I haven’t been the only one making changes later in life this year. I have a number of friends in their 40’s who have started online businesses, changed jobs, started studying towards new careers, and left relationships. Because even when you’re in your 40’s, the rest of your life is still a long time to be unhappy and it’s never too late to make a change.
When I started studying again part-time it made me realise that ...
Simplicity & Routines are Important Life Foundations:
I’ve written a lot over the past couple of years about why I live a quiet and simple life. I’ve also spoken about how I incorporate routines into my everyday to help create space and decrease the amount of decisions I need to make. I always joke that if I knew this way of life was going to become a ‘thing’ online I would have started writing about it 20 years ago. This way of living isn’t something I’ve ‘found’, but the way I have always lived.
When I first added study to my plate I wondered if I would end up becoming that person who sighs and says they are ‘so busy at the moment’ when people ask how they are. But it hasn’t happened. In fact, I can honestly say I don’t feel any busier, any more stressed, or any more pushed for time.
Some of this may be because I’ve chosen to study in ‘snippets of time’, rather than chunks. So half an hour here, or an hour there. The longest I have sat down to study for in one go was two hours, and that was only because it was a rainy Saturday afternoon. This has worked well for me as doing a small bit most days helps me feel like I’m progressing, rather than doing a big chunk one day and then nothing for the rest of the week.
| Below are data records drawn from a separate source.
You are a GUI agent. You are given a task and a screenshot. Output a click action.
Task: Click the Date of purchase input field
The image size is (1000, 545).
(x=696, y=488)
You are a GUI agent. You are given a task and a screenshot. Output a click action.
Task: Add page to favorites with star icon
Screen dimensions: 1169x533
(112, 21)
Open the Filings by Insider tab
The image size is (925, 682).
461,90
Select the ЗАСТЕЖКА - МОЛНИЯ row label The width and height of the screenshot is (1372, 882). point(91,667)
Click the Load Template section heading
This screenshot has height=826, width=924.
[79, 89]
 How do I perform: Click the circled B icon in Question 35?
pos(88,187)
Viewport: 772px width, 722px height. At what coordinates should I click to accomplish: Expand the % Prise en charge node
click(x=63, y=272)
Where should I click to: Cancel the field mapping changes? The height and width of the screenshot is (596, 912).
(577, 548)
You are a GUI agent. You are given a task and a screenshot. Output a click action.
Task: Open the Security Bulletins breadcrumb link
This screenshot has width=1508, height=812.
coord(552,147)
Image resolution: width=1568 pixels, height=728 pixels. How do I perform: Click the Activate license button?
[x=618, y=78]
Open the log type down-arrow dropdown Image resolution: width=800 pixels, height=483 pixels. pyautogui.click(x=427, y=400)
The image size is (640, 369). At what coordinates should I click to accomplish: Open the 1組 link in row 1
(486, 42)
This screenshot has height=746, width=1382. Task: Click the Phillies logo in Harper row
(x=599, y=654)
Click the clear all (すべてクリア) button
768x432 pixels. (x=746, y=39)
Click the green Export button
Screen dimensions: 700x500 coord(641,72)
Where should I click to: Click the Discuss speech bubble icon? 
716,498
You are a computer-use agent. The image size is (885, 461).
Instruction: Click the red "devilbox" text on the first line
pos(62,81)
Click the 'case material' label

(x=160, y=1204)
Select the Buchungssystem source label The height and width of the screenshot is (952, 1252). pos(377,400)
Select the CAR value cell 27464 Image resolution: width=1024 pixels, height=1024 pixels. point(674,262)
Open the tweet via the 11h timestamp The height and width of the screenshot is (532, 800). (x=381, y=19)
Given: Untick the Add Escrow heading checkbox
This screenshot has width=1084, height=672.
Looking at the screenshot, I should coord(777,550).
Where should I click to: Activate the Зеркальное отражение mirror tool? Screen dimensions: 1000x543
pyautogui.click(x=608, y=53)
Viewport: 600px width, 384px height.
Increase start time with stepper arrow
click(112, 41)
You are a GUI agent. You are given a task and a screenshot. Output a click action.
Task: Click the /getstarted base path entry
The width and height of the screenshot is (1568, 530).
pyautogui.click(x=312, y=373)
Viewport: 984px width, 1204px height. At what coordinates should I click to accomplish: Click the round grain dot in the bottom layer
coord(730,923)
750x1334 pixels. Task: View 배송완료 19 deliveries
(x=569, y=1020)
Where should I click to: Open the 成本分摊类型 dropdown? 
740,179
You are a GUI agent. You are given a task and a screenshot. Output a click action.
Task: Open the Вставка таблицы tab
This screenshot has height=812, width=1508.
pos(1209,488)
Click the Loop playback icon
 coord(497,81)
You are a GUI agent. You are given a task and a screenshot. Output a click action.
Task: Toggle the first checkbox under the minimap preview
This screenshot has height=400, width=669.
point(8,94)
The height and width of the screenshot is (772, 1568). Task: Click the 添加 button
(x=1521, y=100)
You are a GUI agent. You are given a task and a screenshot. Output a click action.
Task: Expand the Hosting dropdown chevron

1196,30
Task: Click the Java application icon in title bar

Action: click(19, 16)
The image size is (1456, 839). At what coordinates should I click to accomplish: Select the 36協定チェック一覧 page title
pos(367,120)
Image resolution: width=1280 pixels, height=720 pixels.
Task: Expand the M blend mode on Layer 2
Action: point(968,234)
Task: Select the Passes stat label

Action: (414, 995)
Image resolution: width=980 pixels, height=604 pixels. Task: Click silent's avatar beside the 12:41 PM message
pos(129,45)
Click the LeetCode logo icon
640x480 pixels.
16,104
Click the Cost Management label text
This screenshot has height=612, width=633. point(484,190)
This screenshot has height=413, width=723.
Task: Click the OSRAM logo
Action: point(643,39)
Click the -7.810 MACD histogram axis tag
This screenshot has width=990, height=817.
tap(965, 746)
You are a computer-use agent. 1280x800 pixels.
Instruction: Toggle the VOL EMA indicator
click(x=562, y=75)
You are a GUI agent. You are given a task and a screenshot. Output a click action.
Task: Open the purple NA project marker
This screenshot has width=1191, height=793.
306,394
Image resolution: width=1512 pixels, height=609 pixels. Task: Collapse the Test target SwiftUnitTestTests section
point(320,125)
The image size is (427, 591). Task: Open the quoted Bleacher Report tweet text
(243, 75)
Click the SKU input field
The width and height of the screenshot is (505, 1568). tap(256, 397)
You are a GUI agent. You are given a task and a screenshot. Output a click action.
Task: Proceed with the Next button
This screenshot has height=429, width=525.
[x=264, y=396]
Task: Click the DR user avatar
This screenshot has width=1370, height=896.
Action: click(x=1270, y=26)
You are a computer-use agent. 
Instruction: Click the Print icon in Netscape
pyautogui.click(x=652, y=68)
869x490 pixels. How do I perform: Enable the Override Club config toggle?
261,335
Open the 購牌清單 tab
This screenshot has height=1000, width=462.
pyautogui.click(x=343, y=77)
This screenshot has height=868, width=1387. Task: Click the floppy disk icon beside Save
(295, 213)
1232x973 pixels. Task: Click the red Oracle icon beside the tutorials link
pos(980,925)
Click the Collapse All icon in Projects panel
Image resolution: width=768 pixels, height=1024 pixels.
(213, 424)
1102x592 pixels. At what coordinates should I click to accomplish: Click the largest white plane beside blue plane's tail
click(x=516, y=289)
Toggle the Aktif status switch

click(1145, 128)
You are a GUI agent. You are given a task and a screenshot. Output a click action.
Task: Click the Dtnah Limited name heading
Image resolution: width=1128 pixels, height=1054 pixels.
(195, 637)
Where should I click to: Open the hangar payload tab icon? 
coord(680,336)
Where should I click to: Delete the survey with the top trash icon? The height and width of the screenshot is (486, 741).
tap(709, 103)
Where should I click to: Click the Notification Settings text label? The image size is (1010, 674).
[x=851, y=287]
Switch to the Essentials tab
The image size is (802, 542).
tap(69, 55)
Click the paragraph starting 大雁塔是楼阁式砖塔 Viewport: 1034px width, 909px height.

That way of working tends to stress me out more. I’m definitely someone who works best when they just chip away at things.
However, I believe the biggest reason for me not feeling overwhelmed is because simplicity creates the space for me to fit in a small bit of study each day, and the daily routines I live by means my daily life continues to run smoothly. Without having had this foundation in place I’m sure I would have become ‘that person’.
It’s funny how these four lessons continue to present themselves to me time and again. And I’m sure they will continue to do so.
As the year rolls to a close I am grateful for all it has taught me. It’s been hard year at times, but it has also been the first year in a long time where I have felt I am where I am supposed to be at right now. There’s been no wishing for things to be different, no looking to get to the future in the hope it will be better and no lamenting that I should have it more together than I do.
In many ways this year has felt like the end of an era. Which means next year will bring with it the start of a new one. What it will bring I’m not sure at this stage, but I’m looking forward to finding out.